Extracted text
START
Israel hasn’t got Bethlehem to play with any more; the problems of being in charge of Jesus’s birthplace were usually spoken of as not being worth their weight in holy water. Now, the Palestine Authority is spending a huge amount of its budget on extending and cleaning up Manger Square and organising a massive collection of events – including anything from “Follow the Star” concerts to a mass baptism.

But most of the activities in this part of the world will be in the Jewish state. No one is saying that this is a secular festival – it certainly is not a Jewish one – focusing purely on the historical aspects of the date that will appear in everyone’s calendar.

The hope is that three million people will flood into Israel, to see where Jesus worked and led his people and where he died. Millions of dollars are being spent on new hotels, new roads and new road signs.EWhat’s more, the whole of the sewerage system in the Galilee area is being renewed in time for the mass influx.

Airlines such as El Al are brushing up their schedules for what is described not as the millennium but as “year 2000”, which is possibly a sop to the rabbinical authorities who might have doubted the wisdom of celebrating the birth of a man not officially regarded as the Messiah thereabouts.
END
Dataset entries
START
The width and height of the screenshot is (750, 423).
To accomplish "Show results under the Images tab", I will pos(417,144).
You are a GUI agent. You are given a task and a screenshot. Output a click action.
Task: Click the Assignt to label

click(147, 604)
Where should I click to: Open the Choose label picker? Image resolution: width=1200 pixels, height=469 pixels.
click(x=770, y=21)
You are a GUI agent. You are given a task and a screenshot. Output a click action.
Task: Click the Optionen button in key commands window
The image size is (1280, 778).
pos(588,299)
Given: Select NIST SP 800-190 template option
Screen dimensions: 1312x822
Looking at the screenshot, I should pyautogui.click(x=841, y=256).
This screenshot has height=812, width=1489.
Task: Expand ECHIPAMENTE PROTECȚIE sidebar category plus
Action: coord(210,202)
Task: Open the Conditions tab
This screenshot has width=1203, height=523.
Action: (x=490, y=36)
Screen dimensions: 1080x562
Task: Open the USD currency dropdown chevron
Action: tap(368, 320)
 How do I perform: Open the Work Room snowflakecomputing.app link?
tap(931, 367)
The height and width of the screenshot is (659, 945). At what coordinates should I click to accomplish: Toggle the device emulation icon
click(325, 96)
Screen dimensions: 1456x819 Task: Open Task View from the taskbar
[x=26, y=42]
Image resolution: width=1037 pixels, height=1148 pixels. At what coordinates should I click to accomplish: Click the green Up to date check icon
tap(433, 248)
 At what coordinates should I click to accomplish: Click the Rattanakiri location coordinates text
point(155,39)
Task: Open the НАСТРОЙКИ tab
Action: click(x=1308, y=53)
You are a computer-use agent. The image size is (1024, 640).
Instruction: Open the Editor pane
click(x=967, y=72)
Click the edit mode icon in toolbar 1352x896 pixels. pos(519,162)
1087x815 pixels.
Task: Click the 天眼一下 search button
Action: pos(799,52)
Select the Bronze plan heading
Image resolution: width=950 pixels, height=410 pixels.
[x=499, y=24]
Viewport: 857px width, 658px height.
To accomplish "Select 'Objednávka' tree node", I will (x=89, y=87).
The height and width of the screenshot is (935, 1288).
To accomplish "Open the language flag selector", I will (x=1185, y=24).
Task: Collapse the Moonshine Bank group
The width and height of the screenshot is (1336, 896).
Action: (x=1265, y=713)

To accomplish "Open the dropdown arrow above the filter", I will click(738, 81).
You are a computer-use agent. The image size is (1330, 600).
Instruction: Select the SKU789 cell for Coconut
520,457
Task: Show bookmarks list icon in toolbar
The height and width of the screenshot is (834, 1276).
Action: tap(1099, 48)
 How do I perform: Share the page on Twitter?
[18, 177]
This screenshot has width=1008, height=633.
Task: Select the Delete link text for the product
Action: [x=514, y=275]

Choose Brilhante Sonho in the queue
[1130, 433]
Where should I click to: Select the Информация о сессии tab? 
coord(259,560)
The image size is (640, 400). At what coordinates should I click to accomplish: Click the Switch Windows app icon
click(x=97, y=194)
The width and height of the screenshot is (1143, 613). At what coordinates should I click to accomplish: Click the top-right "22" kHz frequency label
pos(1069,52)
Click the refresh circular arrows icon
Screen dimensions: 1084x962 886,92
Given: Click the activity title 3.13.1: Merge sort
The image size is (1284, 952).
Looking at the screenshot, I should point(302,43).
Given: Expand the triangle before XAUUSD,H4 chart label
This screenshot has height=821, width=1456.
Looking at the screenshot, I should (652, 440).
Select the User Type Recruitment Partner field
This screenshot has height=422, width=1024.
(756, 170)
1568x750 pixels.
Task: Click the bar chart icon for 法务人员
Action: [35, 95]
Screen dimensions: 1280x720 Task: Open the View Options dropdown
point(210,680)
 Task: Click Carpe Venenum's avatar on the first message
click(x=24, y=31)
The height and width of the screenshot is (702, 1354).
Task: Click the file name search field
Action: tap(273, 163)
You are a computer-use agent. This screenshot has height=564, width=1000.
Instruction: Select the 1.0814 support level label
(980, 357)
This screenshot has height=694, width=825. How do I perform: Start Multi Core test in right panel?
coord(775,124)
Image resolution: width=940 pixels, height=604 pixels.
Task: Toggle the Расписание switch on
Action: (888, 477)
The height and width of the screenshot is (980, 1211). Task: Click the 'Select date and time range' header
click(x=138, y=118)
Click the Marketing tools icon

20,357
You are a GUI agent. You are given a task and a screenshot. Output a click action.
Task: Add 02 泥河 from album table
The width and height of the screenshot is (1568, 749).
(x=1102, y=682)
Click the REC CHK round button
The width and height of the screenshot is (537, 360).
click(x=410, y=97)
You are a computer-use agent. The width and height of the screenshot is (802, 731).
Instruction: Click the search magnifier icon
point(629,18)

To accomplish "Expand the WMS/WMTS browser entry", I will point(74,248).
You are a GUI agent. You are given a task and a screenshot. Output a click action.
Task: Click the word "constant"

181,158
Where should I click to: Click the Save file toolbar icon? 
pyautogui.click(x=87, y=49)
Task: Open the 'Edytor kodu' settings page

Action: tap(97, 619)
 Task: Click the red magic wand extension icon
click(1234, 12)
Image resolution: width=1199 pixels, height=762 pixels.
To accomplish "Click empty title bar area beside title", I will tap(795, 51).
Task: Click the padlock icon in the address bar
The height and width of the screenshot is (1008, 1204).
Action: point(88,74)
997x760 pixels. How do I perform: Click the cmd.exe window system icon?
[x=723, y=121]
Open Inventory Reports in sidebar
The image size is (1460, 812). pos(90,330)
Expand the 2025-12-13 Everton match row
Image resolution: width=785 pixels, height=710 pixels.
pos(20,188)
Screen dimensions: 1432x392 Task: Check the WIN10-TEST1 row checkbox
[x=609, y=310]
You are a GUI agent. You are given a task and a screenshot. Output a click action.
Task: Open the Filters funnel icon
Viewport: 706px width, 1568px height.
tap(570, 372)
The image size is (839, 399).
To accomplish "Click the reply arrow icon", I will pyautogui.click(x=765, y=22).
END
Set tasks
A - In the text about millennium visitors to Israel, how many people are hoped to come into the country?
B - Write out the records from the line containing "will click(738, 81)." down to the line containing "Action: tap(1099, 48)", with both of those lines included.

Answers to each task
A - Three million people.

B -
To accomplish "Open the dropdown arrow above the filter", I will click(738, 81).
You are a computer-use agent. The image size is (1330, 600).
Instruction: Select the SKU789 cell for Coconut
520,457
Task: Show bookmarks list icon in toolbar
The height and width of the screenshot is (834, 1276).
Action: tap(1099, 48)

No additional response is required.